ピアノソナタ第8番 ハ短調 Op.13「悲愴」 第2楽章【ベートーヴェン】~音楽作品 名曲と代表曲
あまりに美しい第2楽章をもつピアノソナタの名品
緩やかで祈りの気分を持った第1部と第2部変イ短調の暗い緊張との対比が見事である。
映画「不滅の恋」の中でベートーヴェン自身がすでにほとんど聴こえなかった耳をピアノに押しあて、静かに奏でるシーンが印象的だったこの曲は「月光」「熱情」と共に彼の“3大ピアノソナタ”とも呼ばれる初期の傑作です。
第2楽章の主題は後に「第9」の第3楽章にほぼ同じイメージで転用されたり、また未完の「第10番」においても似た旋律が使われるはずだったという研究もあり、いかにベートーヴェン自身が気に入っていたメロディーであるかがうかがえます。
そのためか歌詞をつけて歌われるなどアレンジ曲も多く(ビリージョエル、大竹しのぶ etc.)彼の作品中もっとも愛される旋律のひとつといえるかもしれません。
ベートーヴェンのソナタは、言ってみればピアノ的表現を究めたというよりは、交響曲の縮図的な様相を示しているといっても不当ではない。
とはいえ、彼の作品はピアノの表出力のある一面を究めたものであることも間違いなく、特に晩年のソナタにはピアノ以外の楽器では表現不可能な独特の世界を築き上げているのである。
一般的に彼のソナタは作曲年代に従って初期、中期、後期と区分される。
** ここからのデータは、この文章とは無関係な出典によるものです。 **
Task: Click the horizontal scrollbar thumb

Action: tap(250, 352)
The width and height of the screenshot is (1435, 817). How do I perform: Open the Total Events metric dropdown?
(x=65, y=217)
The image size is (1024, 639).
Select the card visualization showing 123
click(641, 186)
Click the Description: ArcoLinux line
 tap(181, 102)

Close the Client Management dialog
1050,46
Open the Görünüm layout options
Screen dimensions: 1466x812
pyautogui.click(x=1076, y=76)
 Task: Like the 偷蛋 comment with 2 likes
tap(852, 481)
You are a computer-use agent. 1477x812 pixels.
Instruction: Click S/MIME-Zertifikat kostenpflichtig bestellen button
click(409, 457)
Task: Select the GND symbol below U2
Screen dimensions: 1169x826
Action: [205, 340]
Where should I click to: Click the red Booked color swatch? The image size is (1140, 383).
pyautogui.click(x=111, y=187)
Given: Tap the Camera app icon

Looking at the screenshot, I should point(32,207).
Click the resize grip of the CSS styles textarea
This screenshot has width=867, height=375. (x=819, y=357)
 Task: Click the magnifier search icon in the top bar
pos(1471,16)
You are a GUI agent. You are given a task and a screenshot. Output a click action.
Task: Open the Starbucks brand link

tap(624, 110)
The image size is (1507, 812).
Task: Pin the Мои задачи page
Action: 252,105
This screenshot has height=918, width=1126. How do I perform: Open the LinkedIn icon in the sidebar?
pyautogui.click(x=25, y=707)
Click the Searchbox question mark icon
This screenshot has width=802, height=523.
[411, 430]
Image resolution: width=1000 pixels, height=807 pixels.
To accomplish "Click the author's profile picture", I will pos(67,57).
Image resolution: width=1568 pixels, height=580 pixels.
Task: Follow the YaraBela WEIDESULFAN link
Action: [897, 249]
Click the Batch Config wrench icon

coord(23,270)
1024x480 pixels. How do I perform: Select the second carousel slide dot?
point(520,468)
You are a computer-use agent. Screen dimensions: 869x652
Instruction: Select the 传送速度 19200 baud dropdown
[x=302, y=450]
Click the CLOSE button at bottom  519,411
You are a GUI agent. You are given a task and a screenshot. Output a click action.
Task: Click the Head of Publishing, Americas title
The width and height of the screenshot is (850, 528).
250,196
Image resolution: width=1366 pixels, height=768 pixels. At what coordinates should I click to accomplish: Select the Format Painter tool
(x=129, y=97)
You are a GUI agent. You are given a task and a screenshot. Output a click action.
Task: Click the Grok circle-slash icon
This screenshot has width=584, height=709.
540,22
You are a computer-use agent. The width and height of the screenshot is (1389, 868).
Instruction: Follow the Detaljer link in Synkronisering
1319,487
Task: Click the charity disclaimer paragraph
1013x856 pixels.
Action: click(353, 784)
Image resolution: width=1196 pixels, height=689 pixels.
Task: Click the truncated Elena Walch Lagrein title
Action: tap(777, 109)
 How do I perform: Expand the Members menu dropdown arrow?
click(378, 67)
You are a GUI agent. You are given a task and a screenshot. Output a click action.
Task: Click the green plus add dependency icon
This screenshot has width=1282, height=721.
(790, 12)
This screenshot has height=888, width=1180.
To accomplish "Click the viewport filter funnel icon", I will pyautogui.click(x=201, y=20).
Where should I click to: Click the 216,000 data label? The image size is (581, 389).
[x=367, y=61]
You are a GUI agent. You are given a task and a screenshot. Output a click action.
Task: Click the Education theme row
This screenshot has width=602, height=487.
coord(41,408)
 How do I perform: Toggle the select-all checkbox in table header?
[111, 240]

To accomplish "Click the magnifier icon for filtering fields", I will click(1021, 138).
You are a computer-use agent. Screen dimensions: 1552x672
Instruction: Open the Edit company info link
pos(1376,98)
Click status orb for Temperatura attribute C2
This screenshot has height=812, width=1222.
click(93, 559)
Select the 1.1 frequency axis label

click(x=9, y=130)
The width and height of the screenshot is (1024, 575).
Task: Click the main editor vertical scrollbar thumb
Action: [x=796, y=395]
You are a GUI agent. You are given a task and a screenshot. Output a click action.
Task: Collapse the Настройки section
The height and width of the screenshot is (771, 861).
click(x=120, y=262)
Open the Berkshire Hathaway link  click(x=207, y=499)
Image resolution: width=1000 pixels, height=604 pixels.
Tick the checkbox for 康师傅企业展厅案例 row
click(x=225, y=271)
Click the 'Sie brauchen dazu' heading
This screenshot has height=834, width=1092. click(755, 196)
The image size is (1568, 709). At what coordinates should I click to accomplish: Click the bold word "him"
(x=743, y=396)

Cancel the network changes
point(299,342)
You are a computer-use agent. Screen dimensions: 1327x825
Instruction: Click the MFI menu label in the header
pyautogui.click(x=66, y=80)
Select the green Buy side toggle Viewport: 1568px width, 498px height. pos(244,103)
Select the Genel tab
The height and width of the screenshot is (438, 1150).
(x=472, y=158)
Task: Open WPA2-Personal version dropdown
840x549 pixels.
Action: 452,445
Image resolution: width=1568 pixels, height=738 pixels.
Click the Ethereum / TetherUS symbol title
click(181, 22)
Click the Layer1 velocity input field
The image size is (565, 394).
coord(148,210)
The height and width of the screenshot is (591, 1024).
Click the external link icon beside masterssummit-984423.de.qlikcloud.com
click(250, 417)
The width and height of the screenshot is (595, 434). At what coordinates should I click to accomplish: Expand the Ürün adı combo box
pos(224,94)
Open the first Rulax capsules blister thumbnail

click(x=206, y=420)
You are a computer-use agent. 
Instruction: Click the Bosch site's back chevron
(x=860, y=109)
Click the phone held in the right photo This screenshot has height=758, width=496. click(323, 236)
初期のソナタは30歳頃までの作品で、ベートーヴェンとしては比較的に個性的性格の表出が少なく、ハイドンやモーツァルトにも通ずる様式をもっていて、一般には作品22までを指している。中期には作品26から作品90までのソナタが含まれる。
形式的にも内容的にも、どれひとつとして同じパターンを示さないが、人間的な喜怒哀楽の感情が激しく表出されている。
後期のソナタは作品101以降の5曲で、人間的感情を超えた天国的世界観といった様相を見せているのである。
奇しくも、この三期は彼の耳の病の進行とほぼ並行している。初期はまだ健康であった青年ベートーヴェンの夢と希望がそれらの作品から感じ取れる。
中期は 耳の最初の徴候が現れた頃から、殆ど聞こえなくなる頃までと重なる。そして後期はもはや耳がすっかり聞こえなくなってからだ。
耳の病によるベートーヴェンの苦しみと奮起、そしてあきらめの境地に入った悟りが、それぞれの作品に反映しているようで興味深い。
ソナタ作品13「悲愴」は、いわゆる初期のソナタに入るわけだが、様式的には既に中期ソナタの先駆的な面を見せている。
ベートーヴェンにとっての指標であり、越えなければならなかった存在は、ソナタ形式のような古典的な様式を確立させた、ハイドンやモーツァルトでした。
ピアノの名手としてウィーンで名を上げ、いよいよ作曲も本格的になったのは、およそ1800年前後、ベートーヴェンが30代に差しかかった頃のことです。
なんとか先人たちを乗り越えようというベートーヴェンの試みは、この時期に作曲されたピアノソナタにも、はっきりと表れています。
例えば1798年から翌年にかけて作曲の第8番「悲愴」では、第1楽章のソナタ形式に序奏がつき、この楽想がその後にも応用されています。
また、1801年に作曲された第14番「月光」では、第1楽章がアダージョで、第3楽章に初めてソナタ形式が置かれています。いずれのソナタでも当時としては、斬新な手法が採られています。
そしてこれらの試みに、すでにロマン派の兆候が見えています。ベートーヴェンはひと括りに古典派とされることの多い作曲家ですが、実際には古典派とロマン派の中間に置かれるべき存在で、様々な革新的試みを成しながら、両者の橋渡しをしたとも言えます。
30歳前後と言えば、ベートーヴェンの主軸である交響曲の第1番が作曲され、同じく主要なジャンルである弦楽四重奏曲も、ものにしつつあった時期です。
そして有名なハイリゲンシュタットの遺書が書かれたのは32歳の頃ですから、いかにこの数年が彼の内面の変化の上で、大事だったかがうかがえます。
「悲愴」は「運命」や「コリオラン序曲」と同じハ短調です。ベートーヴェンは内的闘争を描く時にこの調を用いていますが、そのどれもが彼の作品の中では特に重要な意味を持っています。
難聴の兆候が表れ始めた1798年に着手されたハ短調の悲愴ソナタ。ベートーヴェンは襲い来る試練を意識しつつ、筆を進めていたかもしれません。第1楽章にはそれを思わせる重厚な響きがあり、強い意志力が感じられます。